* START EXTRACT *

Signed-off-by: Iain Sandoe <iain@sandoe.co.uk>

	PR c++/100127

gcc/cp/ChangeLog:

	* coroutines.cc (coro_rewrite_function_body): Handle initial
	await expressions that try to produce a reference value.

gcc/testsuite/ChangeLog:

	* g++.dg/coroutines/pr100127.C: New test.

gcc/cp/coroutines.cc

@@ -4211,9 +4211,15 @@ coro_rewrite_function_body (location_t fn_start, tree fnbody, tree orig,
 	{
 	  /* Build a compound expression that sets the
 	     initial-await-resume-called variable true and then calls the
-	     initial suspend expression await resume.  */
+	     initial suspend expression await resume.
+	     In the case that the user decides to make the initial await
+	     await_resume() return a value, we need to discard it and, it is
+	     a reference type, look past the indirection.  */
+	  if (INDIRECT_REF_P (initial_await))
+	    initial_await = TREE_OPERAND (initial_await, 0);
 	  tree vec = TREE_OPERAND (initial_await, 3);
 	  tree aw_r = TREE_VEC_ELT (vec, 2);
+	  aw_r = convert_to_void (aw_r, ICV_STATEMENT, tf_warning_or_error);
 	  tree update = build2 (MODIFY_EXPR, boolean_type_node, i_a_r_c,
 				boolean_true_node);
 	  aw_r = cp_build_compound_expr (update, aw_r, tf_warning_or_error);

gcc/testsuite/g++.dg/coroutines/pr100127.C

@@ -0,0 +1,65 @@
+#ifdef __clang__
+#include <experimental/coroutine>
+namespace std {
+  using namespace std::experimental;
+}
+#else
+#include <coroutine>
+#endif
+#include <optional>
+
+struct future
+{
+    using value_type = int;
+    struct promise_type;
+    using handle_type = std::coroutine_handle<promise_type>;
+
+    handle_type _coroutine;
+
+    future(handle_type h) : _coroutine{h} {}
+
+    ~future() noexcept{
+        if (_coroutine) {
+            _coroutine.destroy();
+        }
+    }
+
+    value_type get() {
+        auto ptr = _coroutine.promise()._value;
+        return *ptr;
+    }
+
+    struct promise_type {
+        std::optional<value_type> _value = std::nullopt;
+
+        future get_return_object() {
+            return future{handle_type::from_promise(*this)};
+        }
+        void return_value(value_type val) {
+            _value = static_cast<value_type &&>(val);
+        }
+        auto initial_suspend() noexcept {
+            class awaiter {
+                std::optional<value_type> & value;
+            public:
+                explicit awaiter(std::optional<value_type> & val) noexcept : value{val} {}
+                bool await_ready() noexcept { return value.has_value(); }
+                void await_suspend(handle_type) noexcept { }
+                value_type & await_resume() noexcept { return *value; }
+            };
+
+            return awaiter{_value};
+        }
+        std::suspend_always final_suspend() noexcept {
+            return {};
+        }
+        //void return_void() {}
+        void unhandled_exception() {}
+    };
+};
+
+future create_future()

* END EXTRACT *
* START PROVIDED DATA *

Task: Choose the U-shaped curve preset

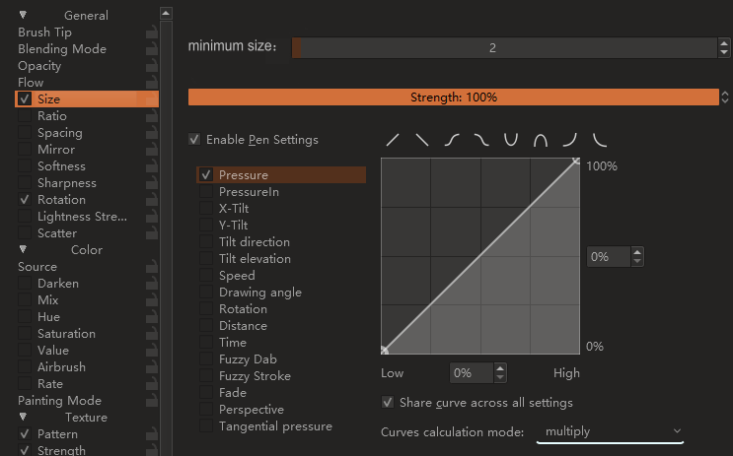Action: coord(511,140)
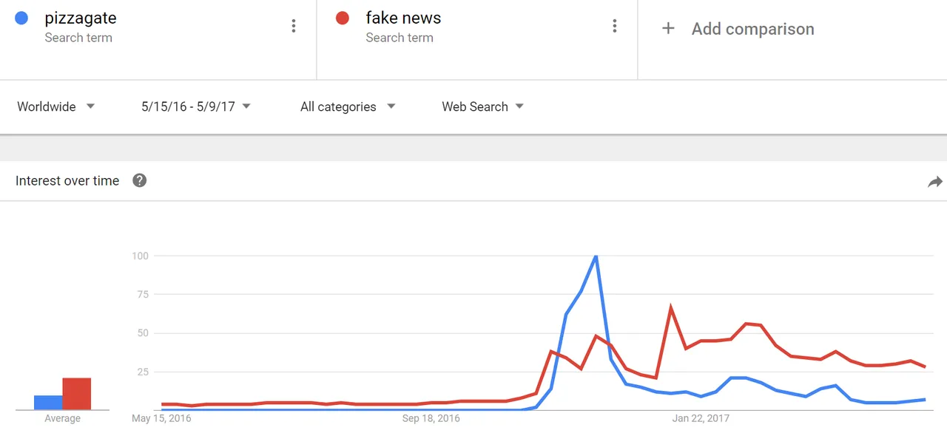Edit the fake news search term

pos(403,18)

* END PROVIDED DATA *
* START PROVIDED DATA *

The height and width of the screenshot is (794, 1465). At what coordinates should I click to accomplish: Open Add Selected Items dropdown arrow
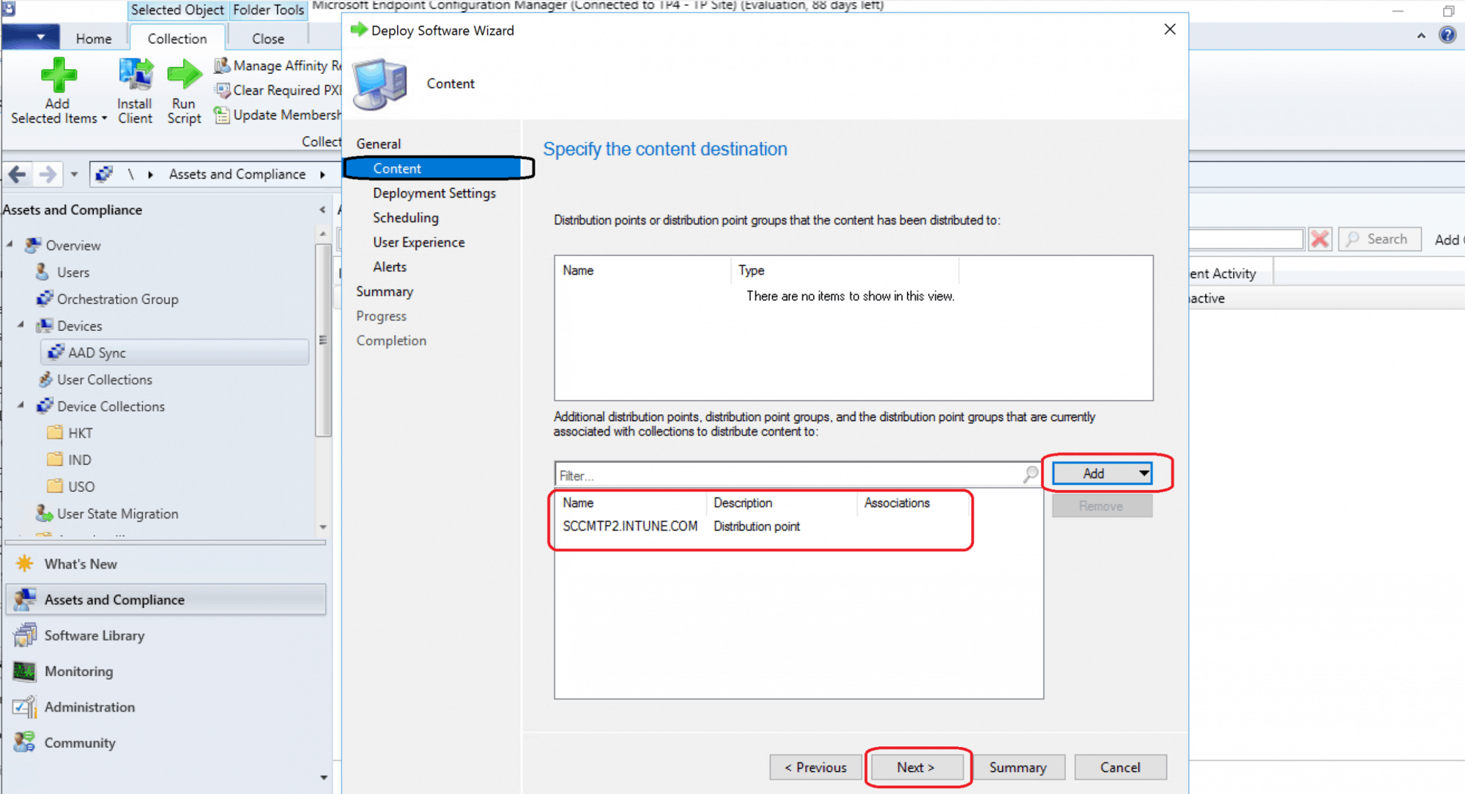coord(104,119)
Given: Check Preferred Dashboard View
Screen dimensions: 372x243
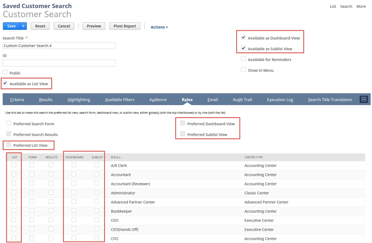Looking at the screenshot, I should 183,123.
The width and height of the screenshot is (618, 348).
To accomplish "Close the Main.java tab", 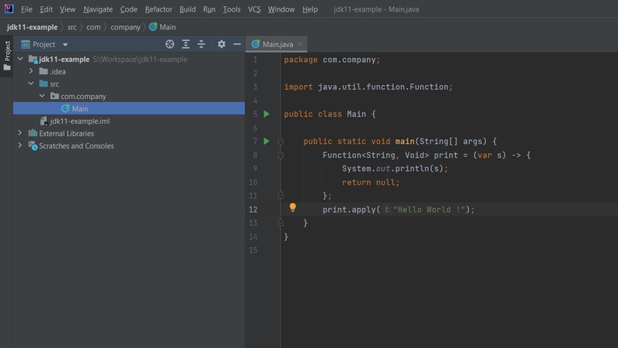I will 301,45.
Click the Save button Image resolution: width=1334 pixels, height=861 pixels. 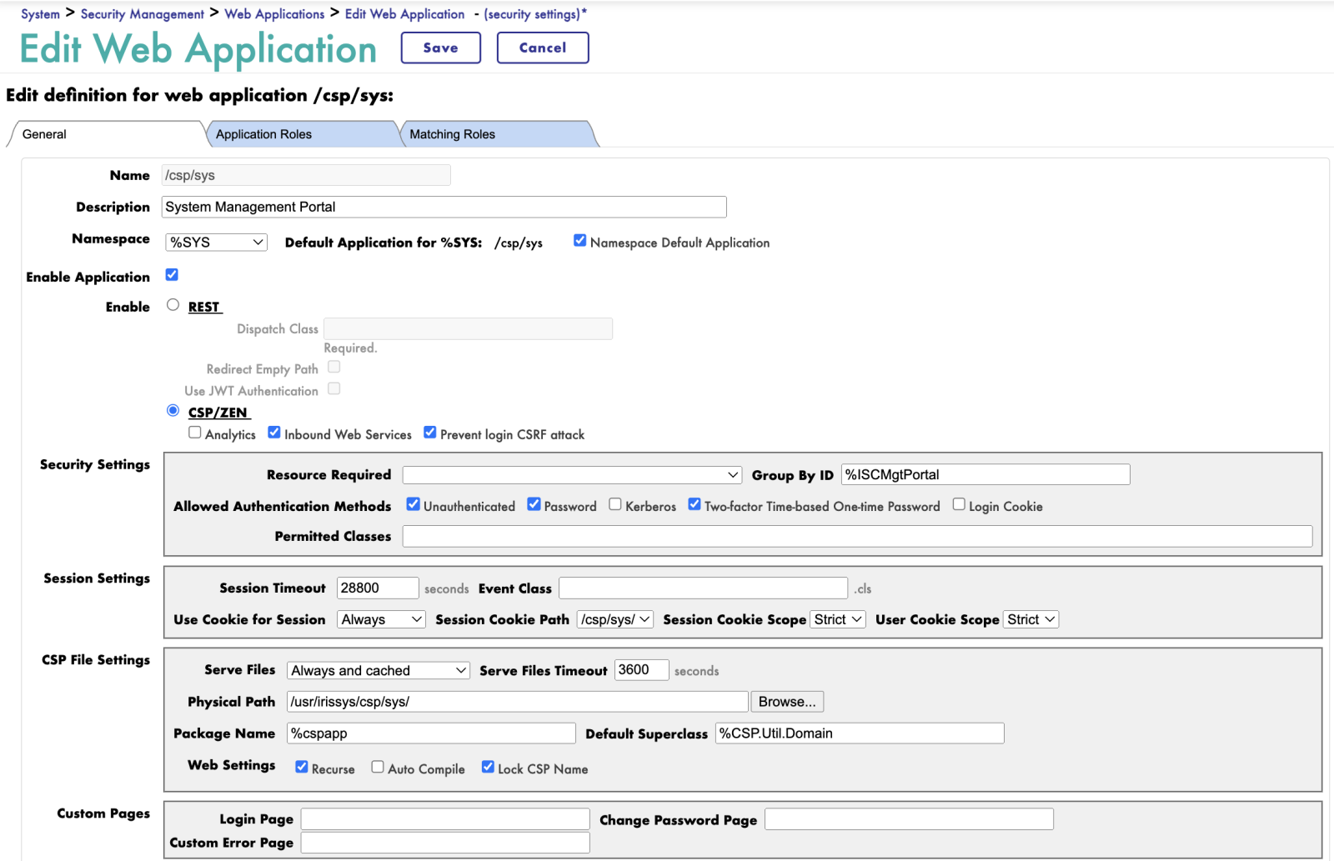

* END PROVIDED DATA *
* START PROVIDED DATA *

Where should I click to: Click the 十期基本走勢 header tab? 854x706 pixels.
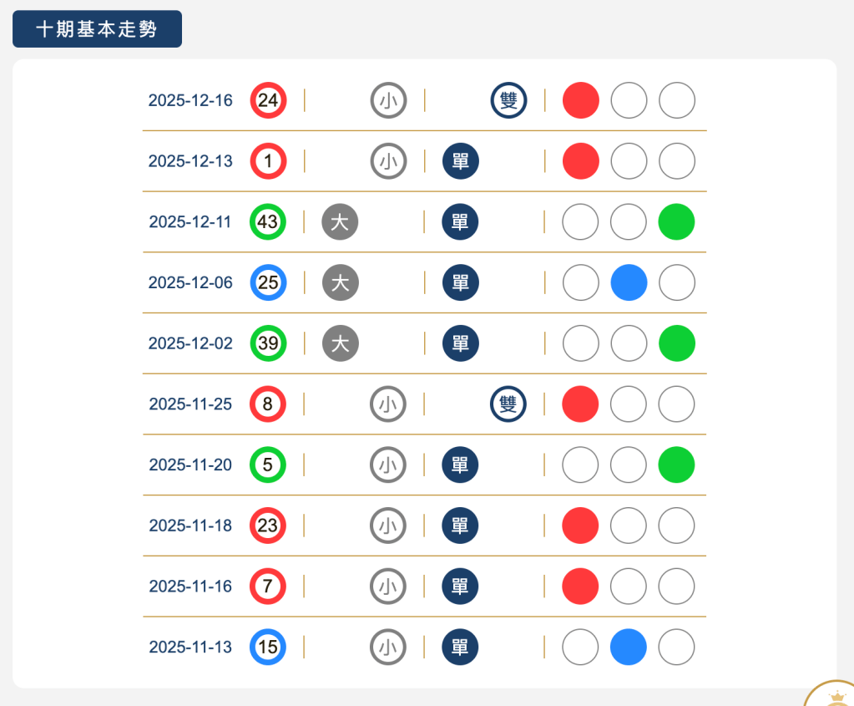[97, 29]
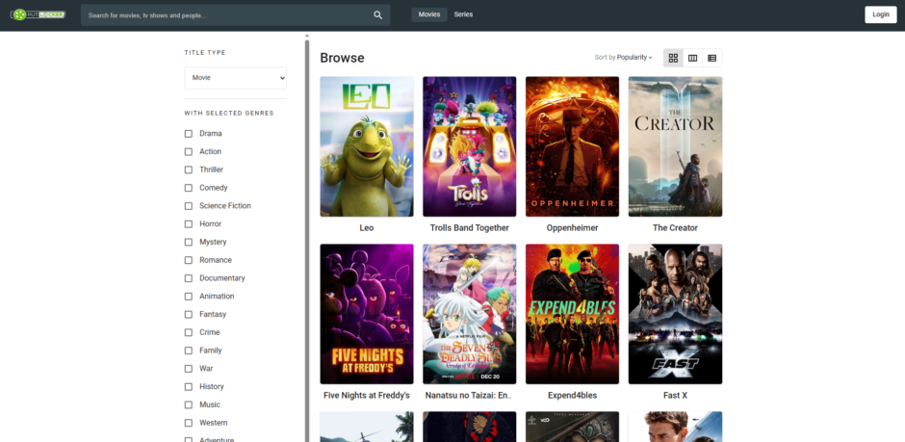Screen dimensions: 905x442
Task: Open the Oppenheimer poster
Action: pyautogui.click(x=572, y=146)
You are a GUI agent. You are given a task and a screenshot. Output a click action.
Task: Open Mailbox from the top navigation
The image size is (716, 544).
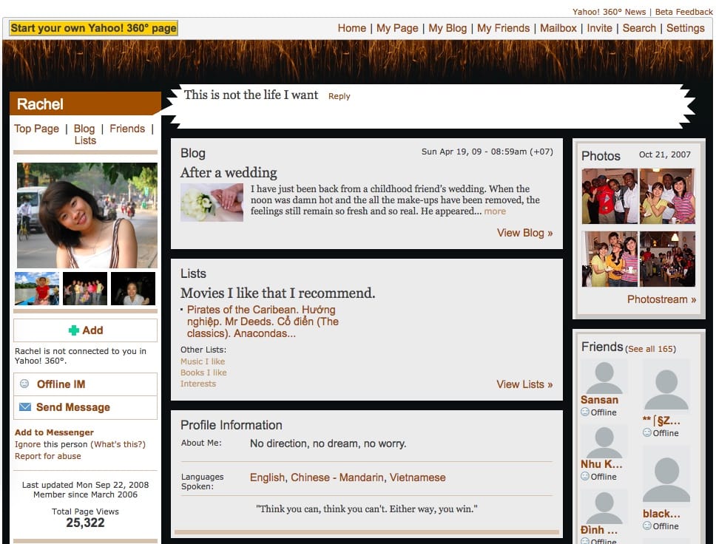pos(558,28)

* END PROVIDED DATA *

▶ [WHAT YOU NEED TO DO]
1. Rewrite the ChangeLog entry of the patch that begins "* coroutines.cc (coro_rewrite_function_body)" as a short list.
2. Update the patch, starting with "Signed-off-by: Iain Sandoe" and going on through "g++.dg/coroutines/pr100127.C: New test.", so that "Added test" takes the place of "New test".
3. Answer from the patch:
(a) Which PR does the patch address?
(b) What type is value_type set to in struct future?
(c) What return type is declared for final_suspend?

▶ [IN RESPONSE]
1.
- File: coroutines.cc
- Function: coro_rewrite_function_body
- Change: handles initial await expressions that try to produce a reference value

2.
Signed-off-by: Iain Sandoe <iain@sandoe.co.uk>

	PR c++/100127

gcc/cp/ChangeLog:

	* coroutines.cc (coro_rewrite_function_body): Handle initial
	await expressions that try to produce a reference value.

gcc/testsuite/ChangeLog:

	* g++.dg/coroutines/pr100127.C: Added test.

3.
(a) PR c++/100127
(b) int
(c) std::suspend_always